Appuntamento sabato in centro ad Arezzo. La Asl Toscana sud est sta riorganizzando gli ambulatori delle tre province. Al San Donato ha riaperto poche settimane fa

AREZZO – Anche Arezzo sarà in prima linea contro l’ipertensione. Sabato prossimo 25 maggio, dalle 15 alle 19, in piazza San Jacopo sarà possibile misurare correttamente la pressione arteriosa, avere informazioni e rispondere ad un questionario così da ottenere indicazioni utili per un corretto stile di vita. La finalità di questo appuntamento, che vede in primo piano Croce Rossa e Società Italiana per l’Ipertensione Arteriosa, è  la sensibilizzazione verso una maggiore consapevolezza del rischio associato alla malattia ipertensiva, al monitoraggio dei valori pressori ed a una maggiore aderenza dei pazienti alla terapia antipertensiva.

In questi mesi la Asl Toscana sud est sta proprio riorganizzando i vari ambulatori per l’ipertensione. Ad Arezzo, per esempio, è stato riaperto nelle scorse settimane al San Donato, sotto la guida di Salvatore Lenti, direttore della neo costituita UOSD (Unità Operativa Semplice Dipartimentale) “Ipertensione arteriosa, dislipidemie e rischio cardiovascolare”. Per accedere all’ambulatorio, che si trova nella stanza 13 del Day Service Dipartimentale medico, piano 1 – seconda scala antincendio, è necessario rivolgersi al Cup con la richiesta del medico di famiglia, figura fondamentale nella gestione di questa patologia.

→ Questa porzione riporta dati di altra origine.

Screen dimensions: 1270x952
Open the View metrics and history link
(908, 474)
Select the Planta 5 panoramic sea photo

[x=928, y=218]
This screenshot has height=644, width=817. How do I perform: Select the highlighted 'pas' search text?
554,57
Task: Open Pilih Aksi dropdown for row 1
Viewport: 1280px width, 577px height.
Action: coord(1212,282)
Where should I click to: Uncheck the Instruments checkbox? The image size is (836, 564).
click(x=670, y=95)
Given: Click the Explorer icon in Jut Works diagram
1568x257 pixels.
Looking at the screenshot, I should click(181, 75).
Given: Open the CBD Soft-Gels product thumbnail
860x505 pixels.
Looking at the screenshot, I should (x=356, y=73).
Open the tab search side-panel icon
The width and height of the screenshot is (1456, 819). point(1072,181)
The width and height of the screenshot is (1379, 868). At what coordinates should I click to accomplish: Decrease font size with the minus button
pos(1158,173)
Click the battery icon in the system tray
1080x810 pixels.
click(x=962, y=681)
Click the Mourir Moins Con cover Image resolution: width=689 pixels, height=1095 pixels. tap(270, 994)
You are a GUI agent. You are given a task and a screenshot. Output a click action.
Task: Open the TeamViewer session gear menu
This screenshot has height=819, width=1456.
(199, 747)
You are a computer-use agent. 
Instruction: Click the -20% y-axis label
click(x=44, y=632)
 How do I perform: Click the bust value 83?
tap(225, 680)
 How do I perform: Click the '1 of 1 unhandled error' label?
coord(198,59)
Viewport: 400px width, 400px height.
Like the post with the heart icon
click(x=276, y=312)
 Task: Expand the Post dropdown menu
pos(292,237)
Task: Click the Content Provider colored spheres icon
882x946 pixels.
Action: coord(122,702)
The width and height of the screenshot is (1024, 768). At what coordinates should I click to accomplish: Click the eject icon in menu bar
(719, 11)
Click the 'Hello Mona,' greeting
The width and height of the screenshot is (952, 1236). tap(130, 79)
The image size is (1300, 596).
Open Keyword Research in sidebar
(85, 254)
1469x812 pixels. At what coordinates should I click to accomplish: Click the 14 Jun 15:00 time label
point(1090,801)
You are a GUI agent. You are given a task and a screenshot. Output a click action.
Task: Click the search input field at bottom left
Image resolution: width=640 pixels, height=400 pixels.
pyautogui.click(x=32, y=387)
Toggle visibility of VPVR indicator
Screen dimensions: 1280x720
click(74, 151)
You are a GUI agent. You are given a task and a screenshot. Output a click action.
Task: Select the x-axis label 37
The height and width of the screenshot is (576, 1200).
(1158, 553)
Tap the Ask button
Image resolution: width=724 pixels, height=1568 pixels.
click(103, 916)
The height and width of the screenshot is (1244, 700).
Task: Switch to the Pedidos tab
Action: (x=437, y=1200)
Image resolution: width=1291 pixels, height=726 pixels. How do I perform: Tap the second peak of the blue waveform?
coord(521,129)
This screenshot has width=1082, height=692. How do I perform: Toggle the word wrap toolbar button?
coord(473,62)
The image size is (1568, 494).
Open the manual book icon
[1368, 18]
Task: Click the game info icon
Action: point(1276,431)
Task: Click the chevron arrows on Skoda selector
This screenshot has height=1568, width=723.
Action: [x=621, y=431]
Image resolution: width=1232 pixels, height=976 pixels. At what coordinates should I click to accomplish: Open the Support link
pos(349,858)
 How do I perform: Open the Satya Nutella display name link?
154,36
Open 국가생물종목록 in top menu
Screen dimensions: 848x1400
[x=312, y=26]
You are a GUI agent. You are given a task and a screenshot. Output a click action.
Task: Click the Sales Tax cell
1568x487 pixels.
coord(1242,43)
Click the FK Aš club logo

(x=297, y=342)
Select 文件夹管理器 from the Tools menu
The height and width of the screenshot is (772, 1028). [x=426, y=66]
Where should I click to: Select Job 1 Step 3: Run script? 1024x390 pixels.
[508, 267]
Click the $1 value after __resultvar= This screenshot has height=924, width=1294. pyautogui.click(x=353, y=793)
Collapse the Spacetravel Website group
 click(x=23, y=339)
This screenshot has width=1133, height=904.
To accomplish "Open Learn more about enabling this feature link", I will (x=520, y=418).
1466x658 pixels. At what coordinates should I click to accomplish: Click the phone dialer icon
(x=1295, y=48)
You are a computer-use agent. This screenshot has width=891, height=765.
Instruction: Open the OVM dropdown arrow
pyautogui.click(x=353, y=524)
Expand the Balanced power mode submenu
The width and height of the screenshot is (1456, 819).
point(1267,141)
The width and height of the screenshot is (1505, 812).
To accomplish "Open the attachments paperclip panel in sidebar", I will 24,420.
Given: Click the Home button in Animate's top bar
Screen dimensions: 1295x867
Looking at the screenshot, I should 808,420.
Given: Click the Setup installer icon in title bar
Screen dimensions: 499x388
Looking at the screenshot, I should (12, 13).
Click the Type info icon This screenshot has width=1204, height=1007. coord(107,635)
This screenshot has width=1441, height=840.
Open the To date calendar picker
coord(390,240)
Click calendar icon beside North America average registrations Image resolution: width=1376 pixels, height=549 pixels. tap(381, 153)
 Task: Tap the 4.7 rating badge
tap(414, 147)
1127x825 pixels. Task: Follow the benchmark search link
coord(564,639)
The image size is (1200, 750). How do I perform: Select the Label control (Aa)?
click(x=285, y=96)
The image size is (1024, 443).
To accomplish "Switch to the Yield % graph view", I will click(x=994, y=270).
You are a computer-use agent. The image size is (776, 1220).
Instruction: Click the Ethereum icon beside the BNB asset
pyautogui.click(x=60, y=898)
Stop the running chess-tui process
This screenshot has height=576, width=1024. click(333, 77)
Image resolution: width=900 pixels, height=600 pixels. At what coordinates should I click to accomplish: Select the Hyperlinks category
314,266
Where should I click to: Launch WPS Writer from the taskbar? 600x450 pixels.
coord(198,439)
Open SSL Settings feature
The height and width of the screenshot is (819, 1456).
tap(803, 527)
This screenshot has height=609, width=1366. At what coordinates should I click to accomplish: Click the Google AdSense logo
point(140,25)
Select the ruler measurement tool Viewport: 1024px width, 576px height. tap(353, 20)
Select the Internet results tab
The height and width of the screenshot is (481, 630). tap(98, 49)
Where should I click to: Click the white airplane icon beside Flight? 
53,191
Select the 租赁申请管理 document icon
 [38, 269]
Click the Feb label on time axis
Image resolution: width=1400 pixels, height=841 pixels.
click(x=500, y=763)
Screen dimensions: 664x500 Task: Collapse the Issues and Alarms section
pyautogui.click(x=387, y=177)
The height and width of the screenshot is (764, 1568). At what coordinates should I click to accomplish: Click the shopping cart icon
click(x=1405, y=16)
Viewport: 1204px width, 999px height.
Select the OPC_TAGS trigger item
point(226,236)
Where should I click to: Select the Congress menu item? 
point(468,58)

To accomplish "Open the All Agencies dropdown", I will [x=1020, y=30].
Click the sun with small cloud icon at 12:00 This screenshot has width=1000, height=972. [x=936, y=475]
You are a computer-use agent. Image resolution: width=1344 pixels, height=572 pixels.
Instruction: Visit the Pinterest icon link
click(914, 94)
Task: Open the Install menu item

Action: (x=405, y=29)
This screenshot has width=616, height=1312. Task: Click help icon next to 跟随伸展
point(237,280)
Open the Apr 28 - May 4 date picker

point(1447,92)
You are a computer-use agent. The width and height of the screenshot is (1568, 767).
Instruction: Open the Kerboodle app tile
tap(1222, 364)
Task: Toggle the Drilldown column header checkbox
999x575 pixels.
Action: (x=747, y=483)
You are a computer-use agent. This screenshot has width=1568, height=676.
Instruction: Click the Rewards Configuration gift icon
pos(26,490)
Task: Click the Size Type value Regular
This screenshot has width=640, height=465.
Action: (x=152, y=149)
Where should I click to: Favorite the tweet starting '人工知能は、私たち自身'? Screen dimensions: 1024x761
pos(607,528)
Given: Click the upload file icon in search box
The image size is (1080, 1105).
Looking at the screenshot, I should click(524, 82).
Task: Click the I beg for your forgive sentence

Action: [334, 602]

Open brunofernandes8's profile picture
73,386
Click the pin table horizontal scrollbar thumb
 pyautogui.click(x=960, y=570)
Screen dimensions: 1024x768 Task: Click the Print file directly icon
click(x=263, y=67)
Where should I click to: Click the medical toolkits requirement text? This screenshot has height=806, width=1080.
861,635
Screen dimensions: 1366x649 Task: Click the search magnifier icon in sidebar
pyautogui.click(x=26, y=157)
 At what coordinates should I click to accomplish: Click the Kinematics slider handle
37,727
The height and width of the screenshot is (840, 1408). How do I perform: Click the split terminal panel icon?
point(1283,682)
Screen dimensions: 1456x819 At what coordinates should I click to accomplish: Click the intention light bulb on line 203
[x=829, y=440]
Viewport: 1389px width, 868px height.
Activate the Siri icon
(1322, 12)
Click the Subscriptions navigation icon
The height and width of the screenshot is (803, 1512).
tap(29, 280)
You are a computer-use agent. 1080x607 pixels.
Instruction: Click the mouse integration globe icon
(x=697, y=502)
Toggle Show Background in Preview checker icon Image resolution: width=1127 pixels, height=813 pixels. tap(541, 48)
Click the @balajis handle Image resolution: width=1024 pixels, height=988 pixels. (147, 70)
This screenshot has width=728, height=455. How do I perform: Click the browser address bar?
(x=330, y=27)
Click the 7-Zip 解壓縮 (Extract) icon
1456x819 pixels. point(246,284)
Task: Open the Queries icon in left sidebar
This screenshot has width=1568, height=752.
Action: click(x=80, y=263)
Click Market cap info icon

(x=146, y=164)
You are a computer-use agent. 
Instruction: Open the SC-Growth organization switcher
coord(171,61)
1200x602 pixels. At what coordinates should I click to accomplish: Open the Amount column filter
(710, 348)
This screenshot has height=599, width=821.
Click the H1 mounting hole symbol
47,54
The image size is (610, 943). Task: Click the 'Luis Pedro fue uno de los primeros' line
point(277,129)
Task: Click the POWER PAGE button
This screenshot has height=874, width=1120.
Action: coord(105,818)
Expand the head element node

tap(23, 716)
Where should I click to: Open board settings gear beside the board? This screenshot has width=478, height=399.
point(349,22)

“Più del 30% della popolazione italiana adulta è affetta da ipertensione arteriosa, con percentuali ampiamente superiori nelle fasce più avanzate di età – spiega Lenti – La stessa percentuale riguarda coloro che, pur soffrendone, ignorano di essere ipertesi. Ciò significa che una buona componente della popolazione ancora non affronta in modo consapevole i rischi della patologia. L’ipertensione colpisce anche il 10% dei bambini e degli adolescenti. Nella Asl Toscana sud est gli ipertesi in terapia sono 227 mila, cioè il 33% della popolazione totale. Da noi, rispetto al dato regionale, l’incidenza è maggiore. Per le donne, l’età media si attesta sui 50 anni, per gli uomini sui 55. Invito quindi gli aretini a venire in piazza sabato per avere tutte le informazioni necessarie. Sarà anche l’occasione per presentare un progetto che interesserà la comunità”.